Specifically, with the successive joining of more modules and spacecraft including the extra-large Wentian and Mengtian lab modules, as well as manned and cargo spaceships, the space station's size, mass, inertia, and center of gravity have changed significantly, impacting the attitude control of docking vehicles, with some parameters even increasing by orders of magnitude.

Previously when the Shenzhou-14 manned spacecraft docked radially with the space station, it weighed only 47 tons. Now, the Shenzhou-16 has faced a 90-ton space station complex with crew onboard.

To cope with the challenge, the Shenzhou-16 has used a relative attitude and position control manner, especially for close-range docking. The changes in motion characteristics of the space station also directly affected the spacecraft's rendezvous and docking control process.

The 'golden rocket'

As for the launch vehicle, deputy chief designer of the Long March-2F carrier rocket Liu Feng told the Global Times that they have made over 20 technical adjustments to improve rocket performance.

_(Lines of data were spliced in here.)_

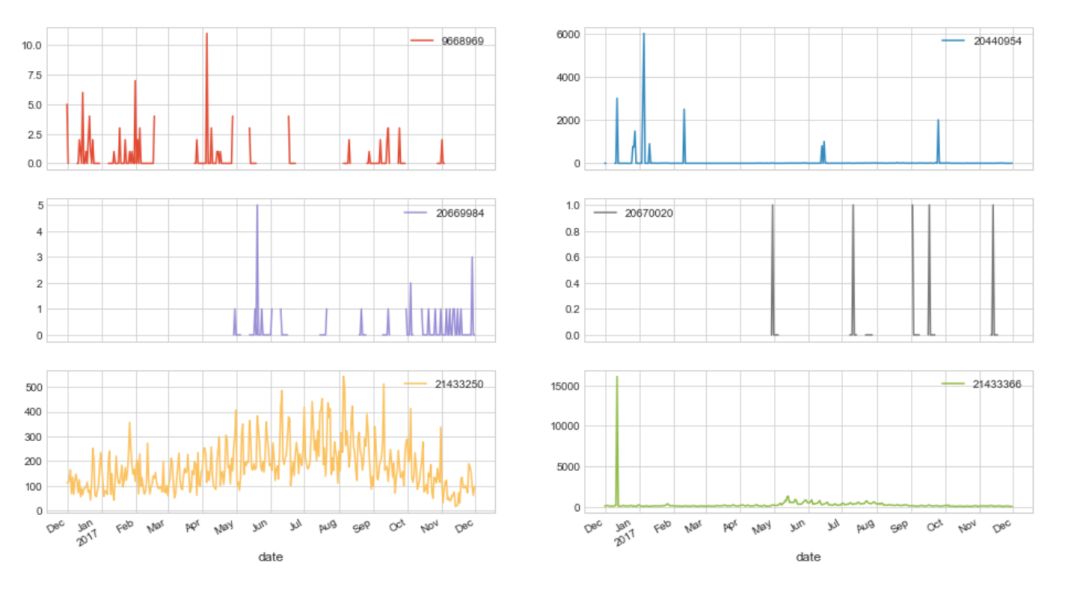Click the yellow legend line for 21433250
This screenshot has width=1080, height=589.
(x=415, y=384)
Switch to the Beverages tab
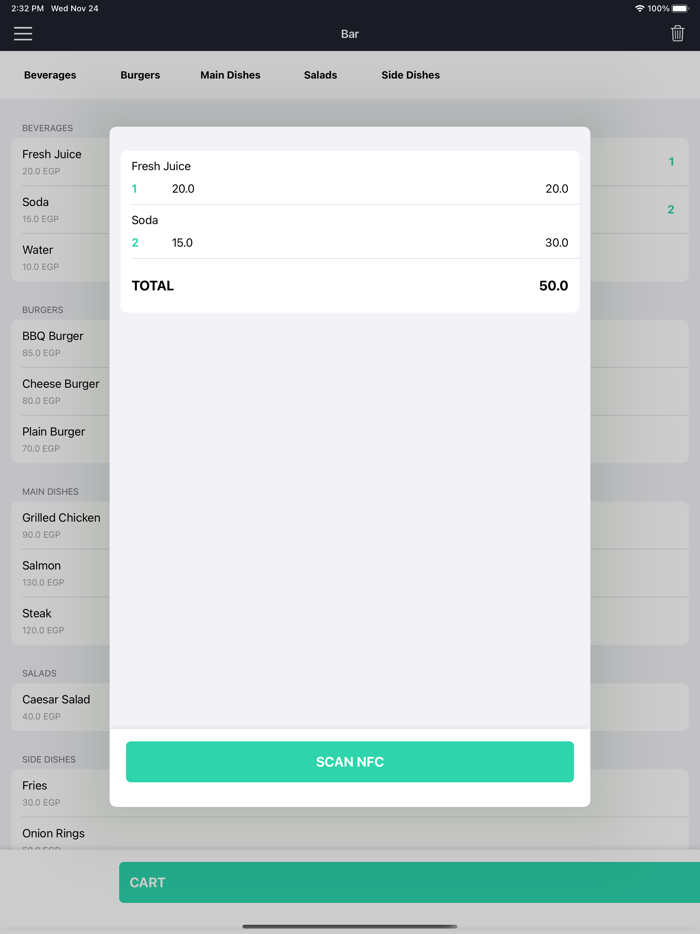This screenshot has width=700, height=934. (x=50, y=75)
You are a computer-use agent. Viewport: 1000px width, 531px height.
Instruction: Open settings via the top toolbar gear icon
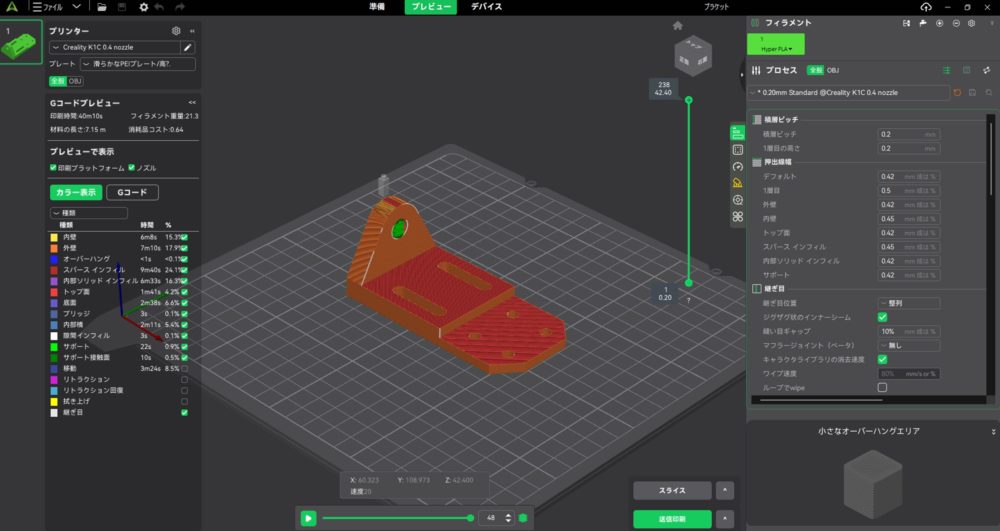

The development team has focused on improving redundancy and equipment advancement to continuously enhance the reliability of the rocket, Liu said, noting that the team has promoted the localization of various electrical system components on the rocket so as to further improve the level of independent control of the product.

The team used digital and information technology to empower the rocket and introduced "intelligence" into data interpretation.

With the construction of a remote measurement and launch support system, developers have achieved real-time communication of test data for the Long March-2F rocket, so that ground control personnel can more easily and comprehensively receive relevant data from the rocket, and carry out real-time monitoring and analysis while displaying it on the shared screen simultaneously.

According to CMSA spokesperson Lin Xiqiang, the Shenzhou-15 crew has so far stayed and worked in orbit for 182 days, during which they have successfully carried out four extravehicular activities (EVAs), which set a new record with most space walking missions executed for a single crew.

Moreover, the Shenzhou-15 trio have achieved multiple payload tasks outside the space station cabin, human factors engineering technology research, 28 aerospace medical experiments, and 38 space science trials covering life ecology, material science and fluid mechanics among others, through which they have obtained valuable experimental data, Lin said.

Before returning to Earth, the Shenzhou-15 crew will carry on with their space science experiments in orbit, complete the collection and disposal of experimental samples and check the items that will return to Earth in their capsule.  

It takes around six months for those who serve on long-term spaceflight missions to see a return to their normal physical condition, before they resume training and participate in another round of space flight candidate selection. 

It will take about one to one and a half years for such candidates to be able to execute another space mission, Lin explained, noting that he believes we could soon see the crew again in space in subsequent missions.